TASK TO COMPLETE = The required answer is every line of the data containing the word "agent".

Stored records
Start of Block

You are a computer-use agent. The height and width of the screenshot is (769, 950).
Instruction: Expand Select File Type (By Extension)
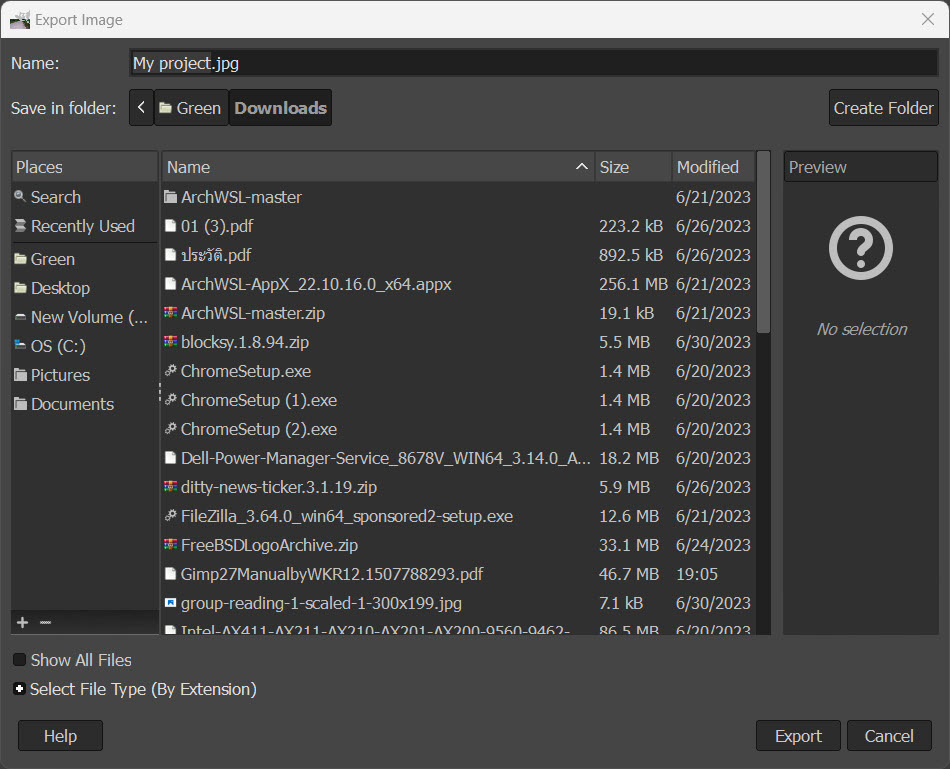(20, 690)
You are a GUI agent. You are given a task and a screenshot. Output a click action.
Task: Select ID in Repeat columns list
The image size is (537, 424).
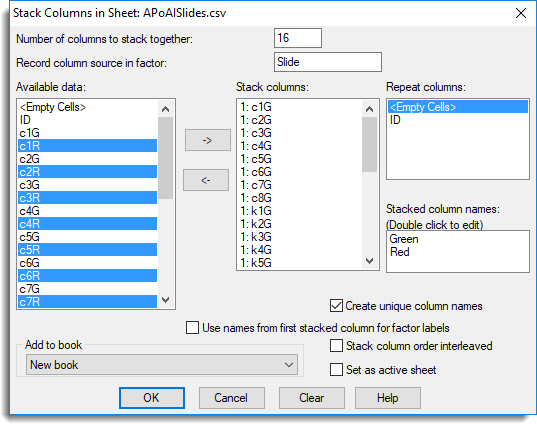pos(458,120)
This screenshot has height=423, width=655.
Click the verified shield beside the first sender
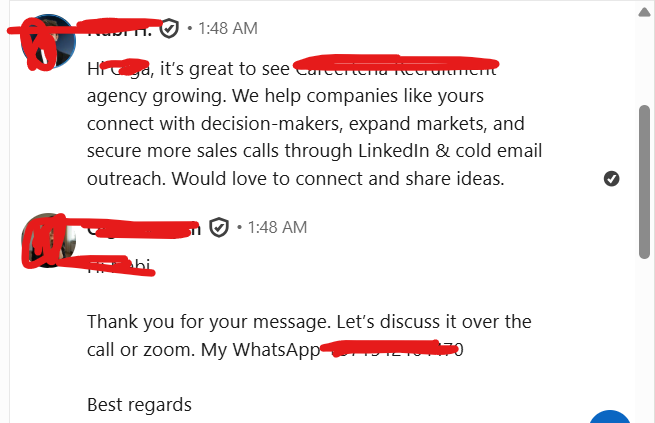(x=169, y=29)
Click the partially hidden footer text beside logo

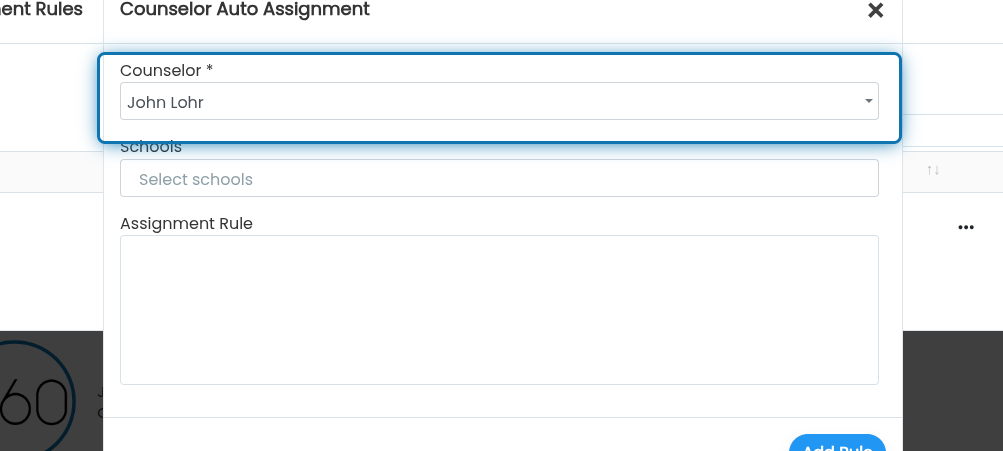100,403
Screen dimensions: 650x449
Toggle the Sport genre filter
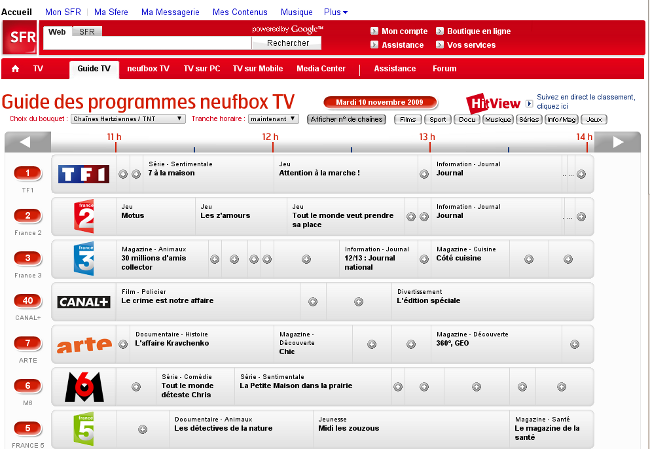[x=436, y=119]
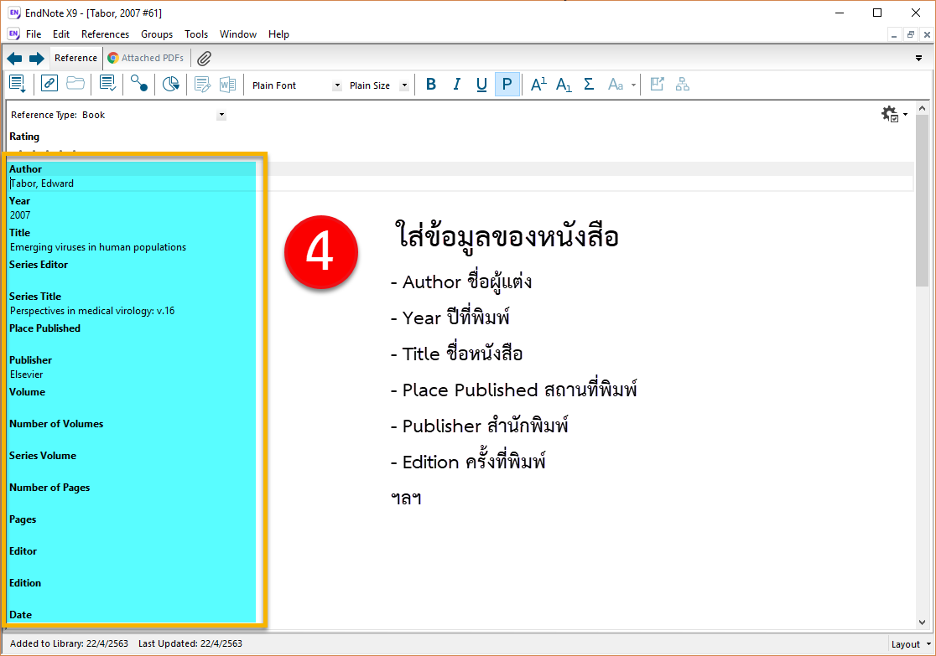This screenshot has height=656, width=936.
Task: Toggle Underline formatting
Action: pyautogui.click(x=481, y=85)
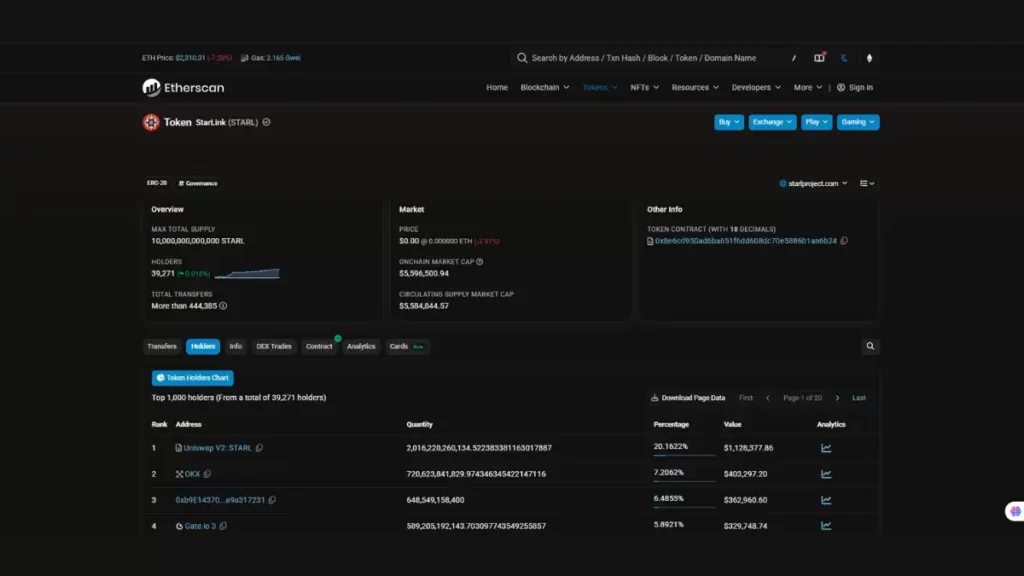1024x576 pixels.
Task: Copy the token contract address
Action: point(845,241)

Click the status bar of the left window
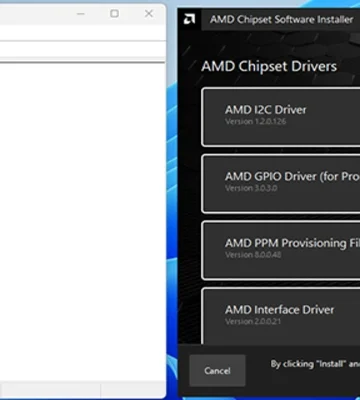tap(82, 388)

End of Block
Start of Block

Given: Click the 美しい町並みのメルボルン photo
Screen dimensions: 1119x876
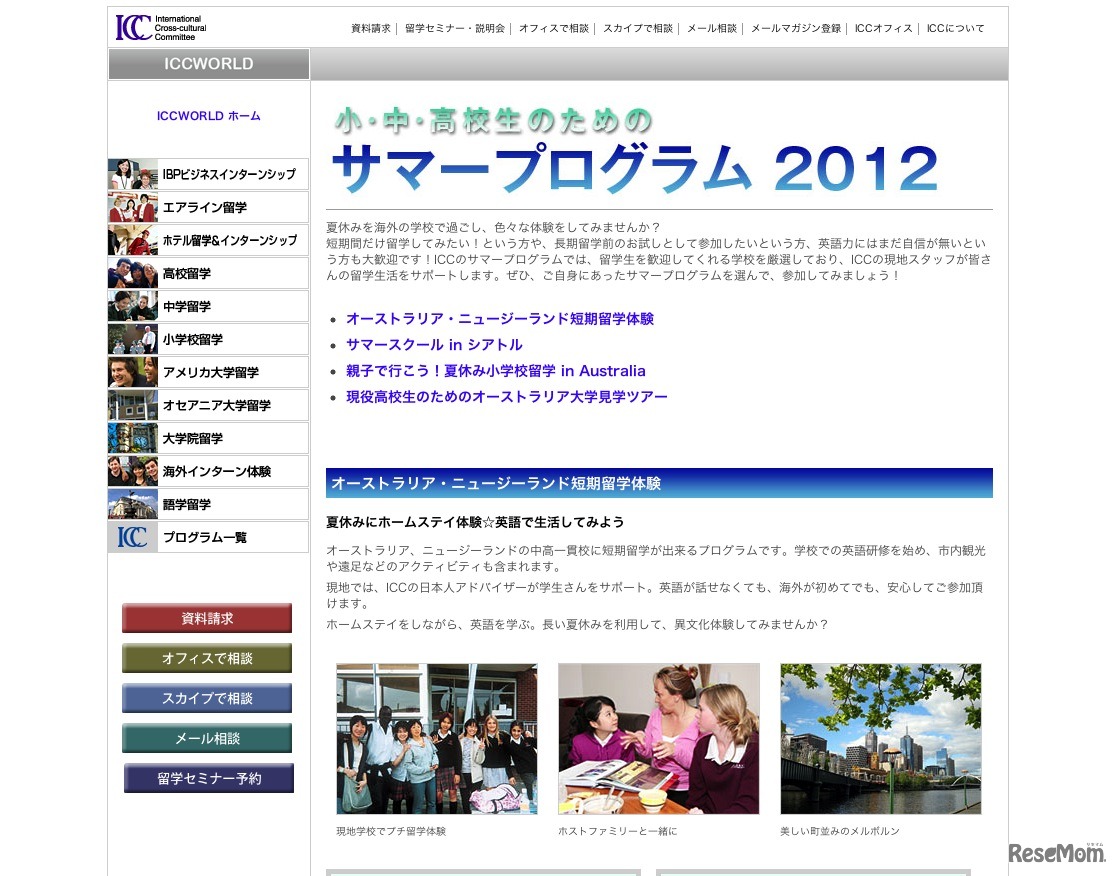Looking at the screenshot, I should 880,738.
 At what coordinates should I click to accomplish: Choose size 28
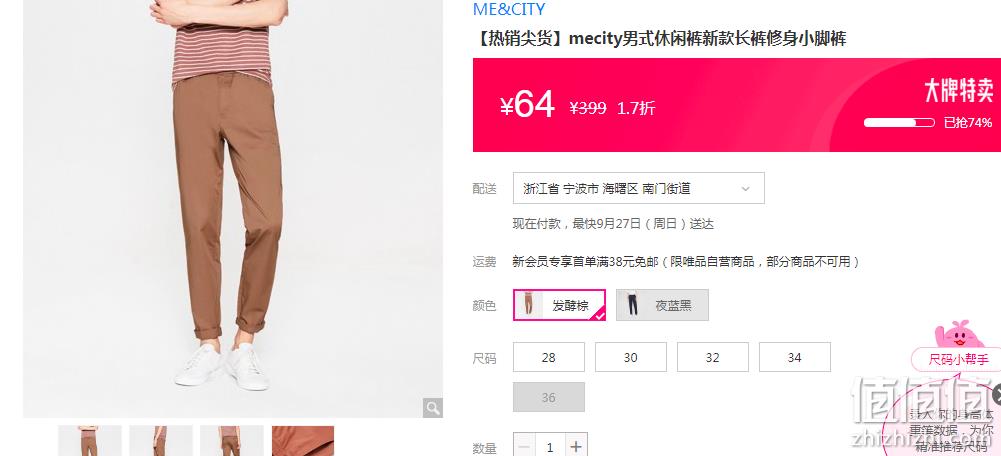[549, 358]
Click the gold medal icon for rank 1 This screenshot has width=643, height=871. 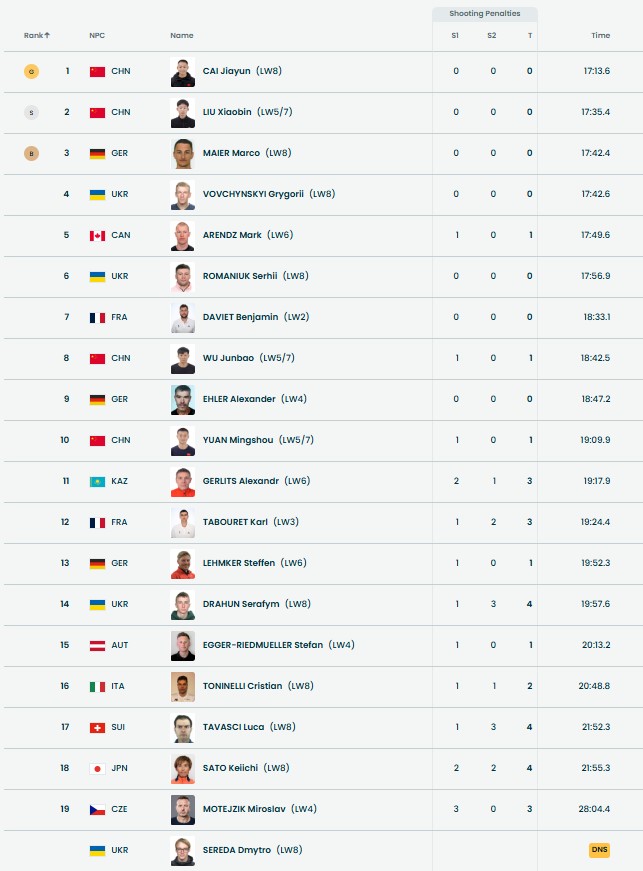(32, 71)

End of Block

SOLUTION TO THIS EXERCISE =
You are a computer-use agent. The height and width of the screenshot is (769, 950).
You are a GUI agent. You are given a task and a screenshot. Output a click action.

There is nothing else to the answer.